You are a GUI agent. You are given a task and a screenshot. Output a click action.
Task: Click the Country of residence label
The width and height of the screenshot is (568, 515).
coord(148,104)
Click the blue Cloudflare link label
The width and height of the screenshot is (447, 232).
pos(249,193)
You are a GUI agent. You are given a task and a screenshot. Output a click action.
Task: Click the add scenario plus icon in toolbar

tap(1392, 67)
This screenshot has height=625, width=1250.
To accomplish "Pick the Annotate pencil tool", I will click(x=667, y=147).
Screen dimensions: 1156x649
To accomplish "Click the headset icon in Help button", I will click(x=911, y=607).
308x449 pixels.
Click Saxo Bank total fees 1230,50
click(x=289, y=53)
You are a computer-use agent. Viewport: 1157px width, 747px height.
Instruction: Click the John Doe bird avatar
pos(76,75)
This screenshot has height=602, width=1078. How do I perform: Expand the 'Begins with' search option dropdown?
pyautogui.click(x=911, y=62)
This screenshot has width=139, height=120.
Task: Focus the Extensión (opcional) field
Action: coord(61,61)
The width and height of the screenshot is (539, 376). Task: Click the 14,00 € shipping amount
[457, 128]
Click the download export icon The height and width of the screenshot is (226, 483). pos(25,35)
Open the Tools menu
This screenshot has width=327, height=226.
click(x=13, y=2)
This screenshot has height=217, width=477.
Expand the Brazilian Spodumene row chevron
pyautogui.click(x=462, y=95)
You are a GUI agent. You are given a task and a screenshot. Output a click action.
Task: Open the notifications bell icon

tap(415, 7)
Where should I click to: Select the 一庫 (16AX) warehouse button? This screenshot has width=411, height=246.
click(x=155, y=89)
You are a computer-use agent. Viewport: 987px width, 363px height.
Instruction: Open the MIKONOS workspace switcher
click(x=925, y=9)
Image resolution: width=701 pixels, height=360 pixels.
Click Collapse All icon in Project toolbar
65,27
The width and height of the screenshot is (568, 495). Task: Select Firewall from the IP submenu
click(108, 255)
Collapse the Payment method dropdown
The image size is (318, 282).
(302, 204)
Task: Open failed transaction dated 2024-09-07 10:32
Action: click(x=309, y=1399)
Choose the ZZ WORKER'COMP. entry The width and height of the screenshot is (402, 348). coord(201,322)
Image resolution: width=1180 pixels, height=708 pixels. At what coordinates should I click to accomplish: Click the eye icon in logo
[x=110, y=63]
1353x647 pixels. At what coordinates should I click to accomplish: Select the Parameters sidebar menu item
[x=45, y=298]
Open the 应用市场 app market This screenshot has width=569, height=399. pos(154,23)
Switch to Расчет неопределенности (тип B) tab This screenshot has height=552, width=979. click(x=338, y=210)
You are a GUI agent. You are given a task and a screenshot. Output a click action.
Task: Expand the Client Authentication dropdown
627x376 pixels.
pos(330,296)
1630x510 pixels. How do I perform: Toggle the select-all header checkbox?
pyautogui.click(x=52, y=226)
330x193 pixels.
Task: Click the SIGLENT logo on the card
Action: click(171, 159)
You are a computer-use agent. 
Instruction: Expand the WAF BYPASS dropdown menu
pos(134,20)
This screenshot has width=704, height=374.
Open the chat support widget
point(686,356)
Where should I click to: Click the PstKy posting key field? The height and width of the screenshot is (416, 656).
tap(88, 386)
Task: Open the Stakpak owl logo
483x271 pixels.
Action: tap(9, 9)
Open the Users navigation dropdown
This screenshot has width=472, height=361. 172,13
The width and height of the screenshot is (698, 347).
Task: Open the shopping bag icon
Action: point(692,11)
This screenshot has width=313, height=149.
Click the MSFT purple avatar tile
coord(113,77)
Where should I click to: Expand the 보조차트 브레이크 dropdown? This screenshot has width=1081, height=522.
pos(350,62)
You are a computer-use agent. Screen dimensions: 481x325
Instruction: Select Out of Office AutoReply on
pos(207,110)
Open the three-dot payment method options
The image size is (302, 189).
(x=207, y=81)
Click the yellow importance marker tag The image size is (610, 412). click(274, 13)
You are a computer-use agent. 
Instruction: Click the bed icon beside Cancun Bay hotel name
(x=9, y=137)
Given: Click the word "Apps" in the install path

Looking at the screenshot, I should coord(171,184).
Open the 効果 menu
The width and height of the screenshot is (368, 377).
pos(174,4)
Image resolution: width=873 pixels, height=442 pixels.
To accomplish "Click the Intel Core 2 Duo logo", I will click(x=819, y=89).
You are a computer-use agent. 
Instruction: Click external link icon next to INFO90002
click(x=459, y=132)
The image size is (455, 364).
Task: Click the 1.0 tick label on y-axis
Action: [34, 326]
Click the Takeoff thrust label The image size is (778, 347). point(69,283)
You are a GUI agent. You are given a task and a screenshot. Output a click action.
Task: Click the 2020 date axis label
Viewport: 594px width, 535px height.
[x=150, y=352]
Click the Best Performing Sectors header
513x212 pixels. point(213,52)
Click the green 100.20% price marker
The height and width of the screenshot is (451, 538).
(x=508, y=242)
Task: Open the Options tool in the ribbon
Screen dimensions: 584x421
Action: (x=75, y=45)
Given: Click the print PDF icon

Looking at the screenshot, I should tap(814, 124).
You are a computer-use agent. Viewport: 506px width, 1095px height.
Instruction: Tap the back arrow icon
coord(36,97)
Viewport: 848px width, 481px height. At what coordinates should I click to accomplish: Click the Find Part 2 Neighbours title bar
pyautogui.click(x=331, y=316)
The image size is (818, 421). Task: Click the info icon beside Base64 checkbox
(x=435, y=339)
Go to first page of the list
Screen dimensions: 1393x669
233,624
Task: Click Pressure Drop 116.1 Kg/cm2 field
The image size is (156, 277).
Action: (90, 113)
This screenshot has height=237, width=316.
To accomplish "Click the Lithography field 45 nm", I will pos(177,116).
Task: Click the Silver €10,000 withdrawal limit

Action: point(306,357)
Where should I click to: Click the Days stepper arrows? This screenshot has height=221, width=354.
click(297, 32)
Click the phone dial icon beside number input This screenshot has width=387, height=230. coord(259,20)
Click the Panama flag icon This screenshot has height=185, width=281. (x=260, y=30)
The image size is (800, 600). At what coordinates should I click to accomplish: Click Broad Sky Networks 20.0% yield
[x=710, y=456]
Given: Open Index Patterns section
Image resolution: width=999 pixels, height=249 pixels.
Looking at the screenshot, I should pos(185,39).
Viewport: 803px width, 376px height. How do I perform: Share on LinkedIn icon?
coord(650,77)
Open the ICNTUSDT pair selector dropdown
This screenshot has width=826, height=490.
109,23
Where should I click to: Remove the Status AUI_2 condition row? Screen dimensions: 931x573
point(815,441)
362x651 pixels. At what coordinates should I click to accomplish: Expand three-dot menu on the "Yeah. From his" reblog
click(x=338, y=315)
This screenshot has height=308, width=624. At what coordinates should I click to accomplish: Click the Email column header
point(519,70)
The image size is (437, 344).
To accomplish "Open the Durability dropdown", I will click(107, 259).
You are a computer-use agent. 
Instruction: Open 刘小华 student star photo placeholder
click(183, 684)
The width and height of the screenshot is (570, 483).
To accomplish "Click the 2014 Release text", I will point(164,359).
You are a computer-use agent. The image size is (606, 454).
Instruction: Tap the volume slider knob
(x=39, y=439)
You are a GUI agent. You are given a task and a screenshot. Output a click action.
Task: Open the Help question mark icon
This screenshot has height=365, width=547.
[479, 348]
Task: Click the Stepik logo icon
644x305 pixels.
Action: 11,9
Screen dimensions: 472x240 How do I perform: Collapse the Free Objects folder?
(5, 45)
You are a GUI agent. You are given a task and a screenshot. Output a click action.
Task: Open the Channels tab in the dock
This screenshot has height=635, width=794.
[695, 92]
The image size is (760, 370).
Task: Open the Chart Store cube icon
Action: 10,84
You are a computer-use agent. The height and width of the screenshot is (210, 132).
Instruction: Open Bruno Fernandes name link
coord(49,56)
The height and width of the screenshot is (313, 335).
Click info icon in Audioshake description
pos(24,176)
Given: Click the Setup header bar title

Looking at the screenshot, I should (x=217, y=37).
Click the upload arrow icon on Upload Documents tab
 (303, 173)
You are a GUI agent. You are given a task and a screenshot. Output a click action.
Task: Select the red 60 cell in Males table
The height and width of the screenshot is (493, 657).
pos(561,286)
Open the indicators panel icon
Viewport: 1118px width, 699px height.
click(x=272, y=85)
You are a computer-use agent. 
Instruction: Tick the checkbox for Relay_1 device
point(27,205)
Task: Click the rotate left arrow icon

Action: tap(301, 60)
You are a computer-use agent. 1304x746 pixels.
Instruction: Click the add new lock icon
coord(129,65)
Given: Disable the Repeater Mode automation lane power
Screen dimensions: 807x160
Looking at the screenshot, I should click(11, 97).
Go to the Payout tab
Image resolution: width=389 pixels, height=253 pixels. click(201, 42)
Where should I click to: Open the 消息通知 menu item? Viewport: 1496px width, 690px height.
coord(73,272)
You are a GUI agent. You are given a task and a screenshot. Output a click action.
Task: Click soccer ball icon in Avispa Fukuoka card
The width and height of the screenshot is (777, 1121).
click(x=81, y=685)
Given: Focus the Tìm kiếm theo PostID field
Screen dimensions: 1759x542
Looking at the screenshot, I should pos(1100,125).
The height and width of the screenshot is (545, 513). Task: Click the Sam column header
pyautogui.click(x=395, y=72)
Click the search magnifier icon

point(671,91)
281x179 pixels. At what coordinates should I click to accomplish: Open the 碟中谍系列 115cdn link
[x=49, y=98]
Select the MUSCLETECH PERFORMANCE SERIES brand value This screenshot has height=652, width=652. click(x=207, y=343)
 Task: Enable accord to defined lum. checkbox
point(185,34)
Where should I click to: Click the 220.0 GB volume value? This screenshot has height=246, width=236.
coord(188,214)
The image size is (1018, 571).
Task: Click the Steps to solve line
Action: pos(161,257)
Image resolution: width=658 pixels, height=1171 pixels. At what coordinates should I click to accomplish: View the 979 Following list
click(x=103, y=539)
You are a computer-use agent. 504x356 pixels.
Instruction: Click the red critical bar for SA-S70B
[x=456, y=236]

> _WHAT IS BEING ASKED_:
Which lines above hold the string "Help"? Copy every one of them.

> _SOLUTION FOR THIS PROBLEM_:
To accomplish "Click the headset icon in Help button", I will click(x=911, y=607).
Task: Open the Help question mark icon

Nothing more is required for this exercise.